DATA RECORDS START

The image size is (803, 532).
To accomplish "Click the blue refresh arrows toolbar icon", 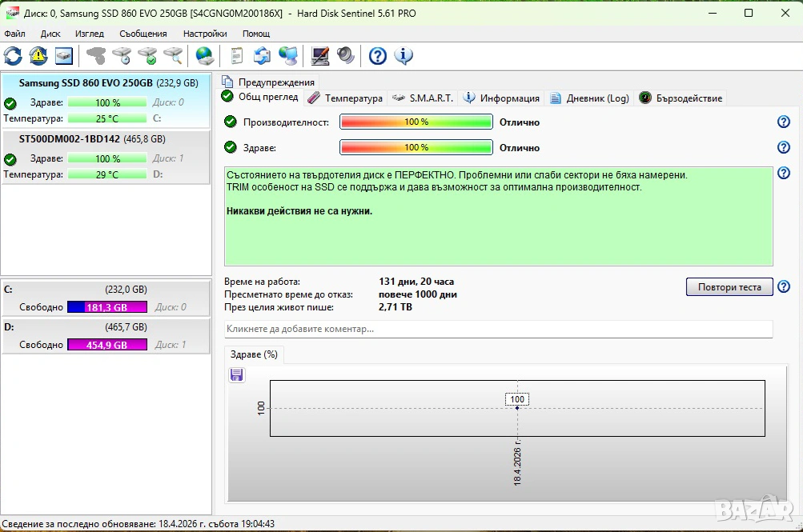I will (13, 55).
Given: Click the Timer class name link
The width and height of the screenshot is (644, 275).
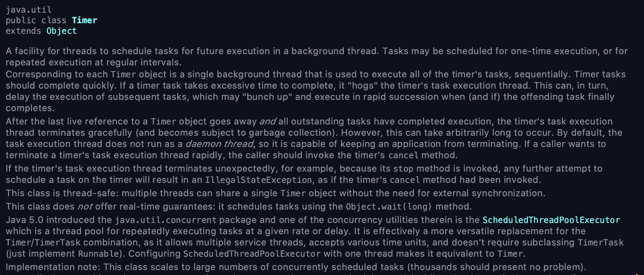Looking at the screenshot, I should pyautogui.click(x=85, y=20).
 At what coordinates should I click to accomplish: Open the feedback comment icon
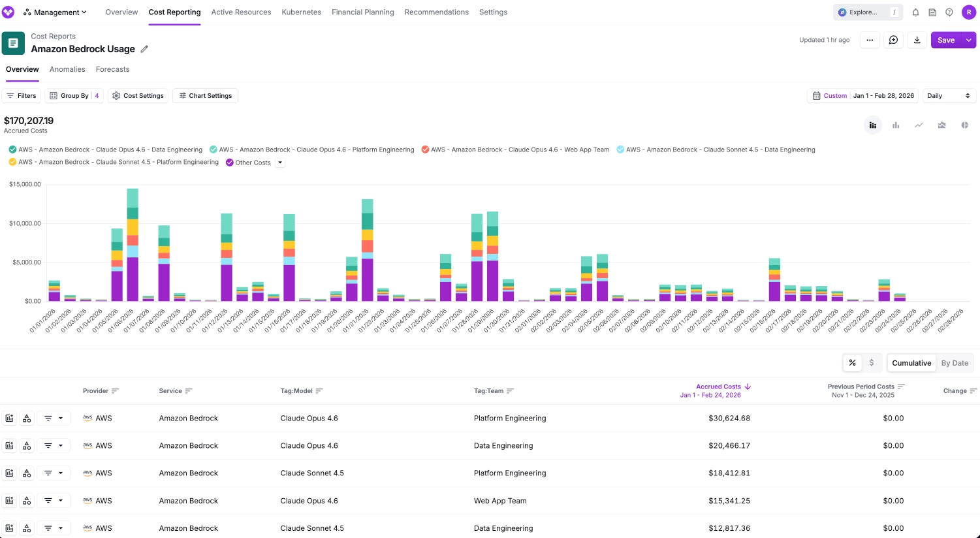coord(893,40)
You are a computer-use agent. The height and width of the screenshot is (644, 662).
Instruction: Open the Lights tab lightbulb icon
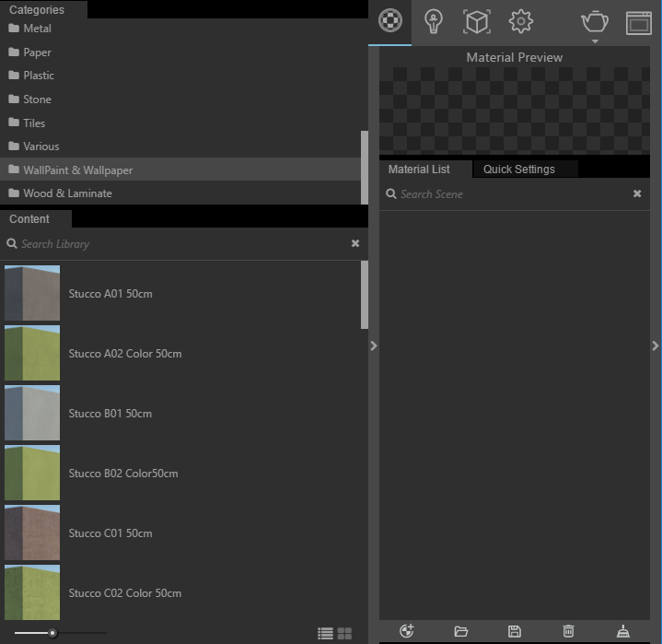(x=433, y=21)
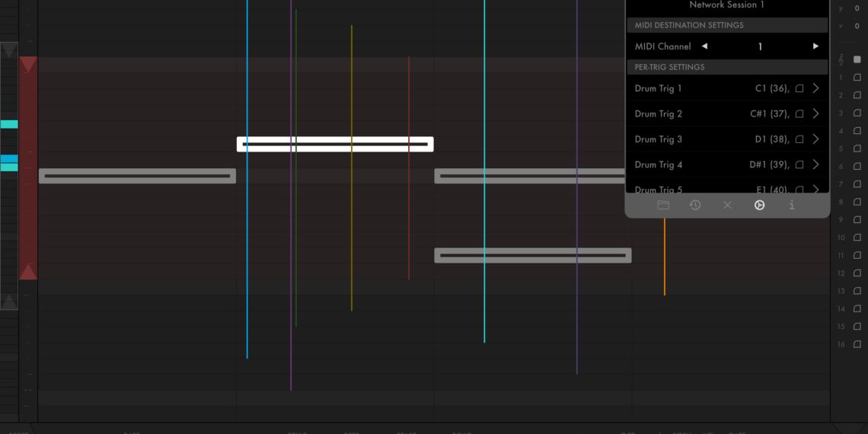Select the MIDI routing settings icon
This screenshot has width=868, height=434.
pos(759,205)
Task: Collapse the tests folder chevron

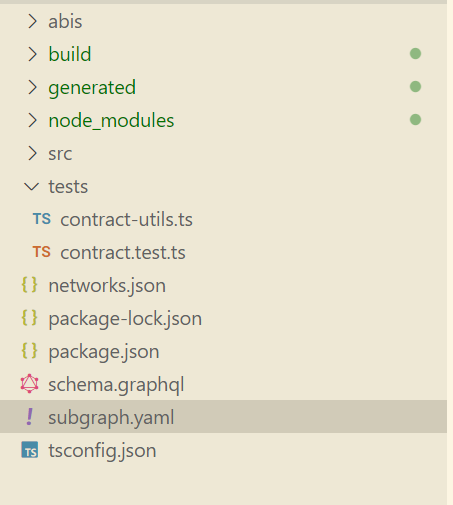Action: pos(32,186)
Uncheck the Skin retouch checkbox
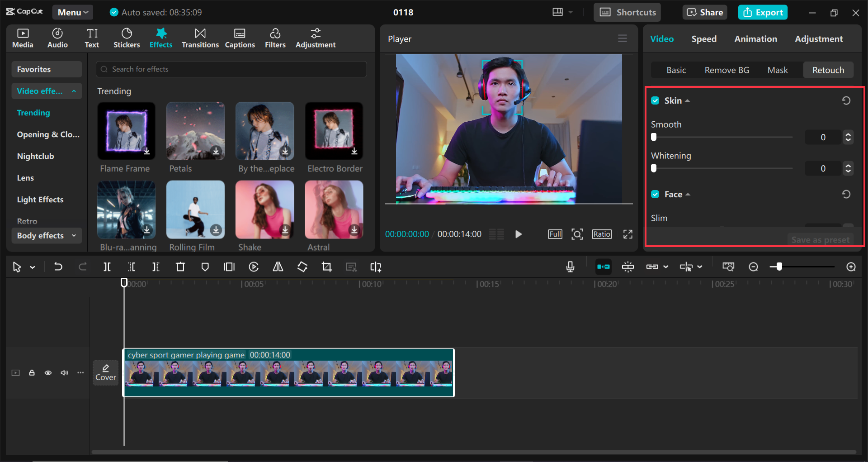 tap(655, 100)
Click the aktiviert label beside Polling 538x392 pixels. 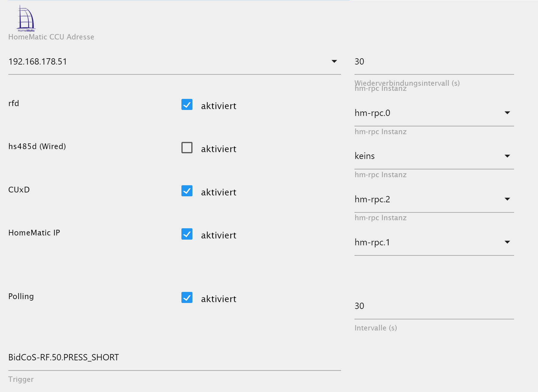(218, 299)
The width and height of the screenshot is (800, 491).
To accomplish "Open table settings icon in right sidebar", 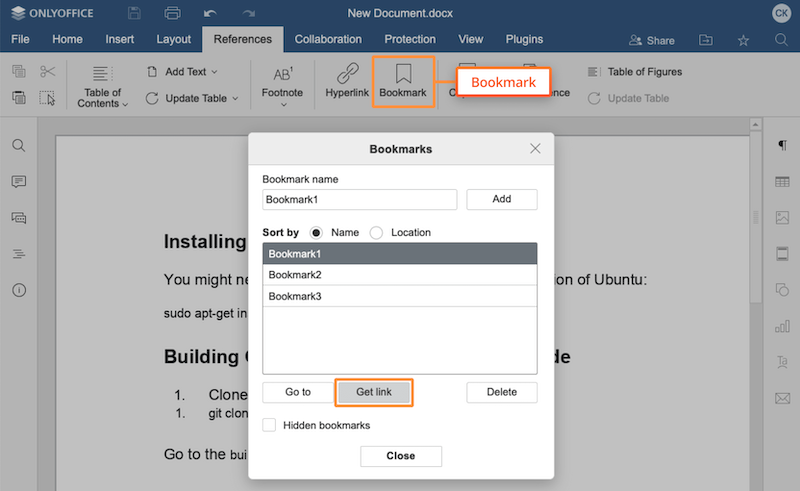I will pyautogui.click(x=781, y=182).
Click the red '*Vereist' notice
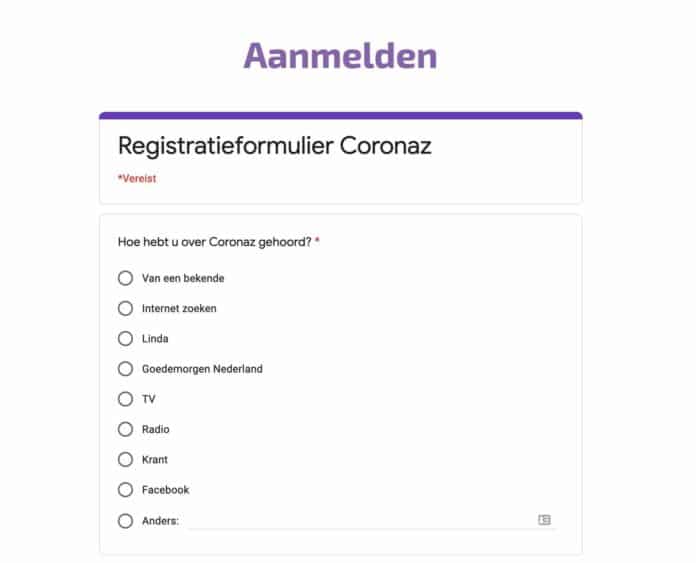Viewport: 696px width, 563px height. 137,179
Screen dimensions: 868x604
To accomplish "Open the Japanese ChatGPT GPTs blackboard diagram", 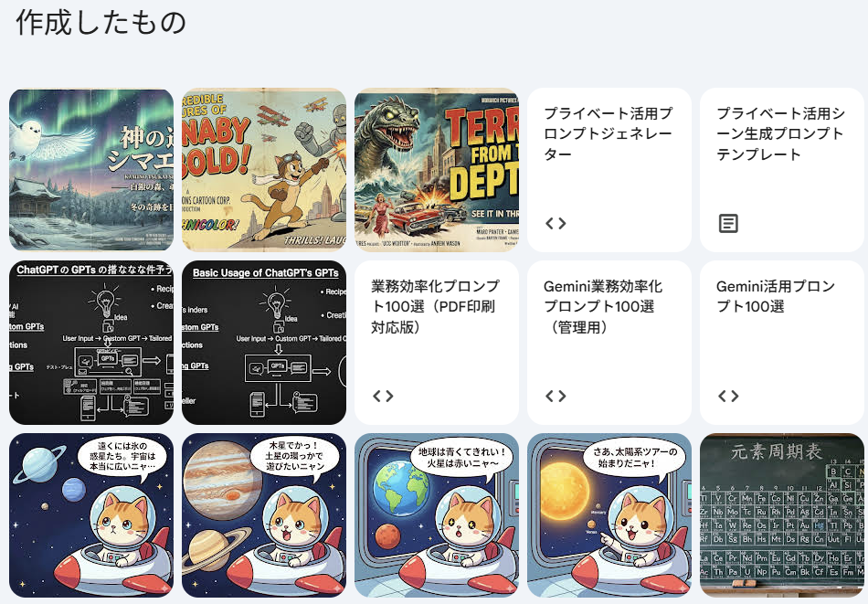I will click(x=91, y=343).
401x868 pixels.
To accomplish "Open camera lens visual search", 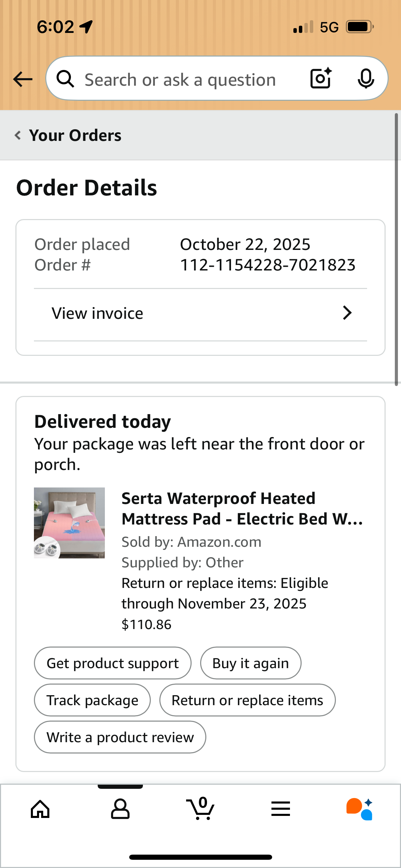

DATA RECORDS END

TASK GOAL
Output exactly those lines of the data above that run from the line with "The width and height of the screenshot is (644, 275)." up to and including the line with "You are a computer-use". No pictures go in.

FINISHED TASK
The width and height of the screenshot is (644, 275).
Looking at the screenshot, I should pyautogui.click(x=85, y=20).
 At what coordinates should I click to accomplish: Open the feedback comment icon
coord(893,40)
You are a computer-use agent. The height and width of the screenshot is (644, 662).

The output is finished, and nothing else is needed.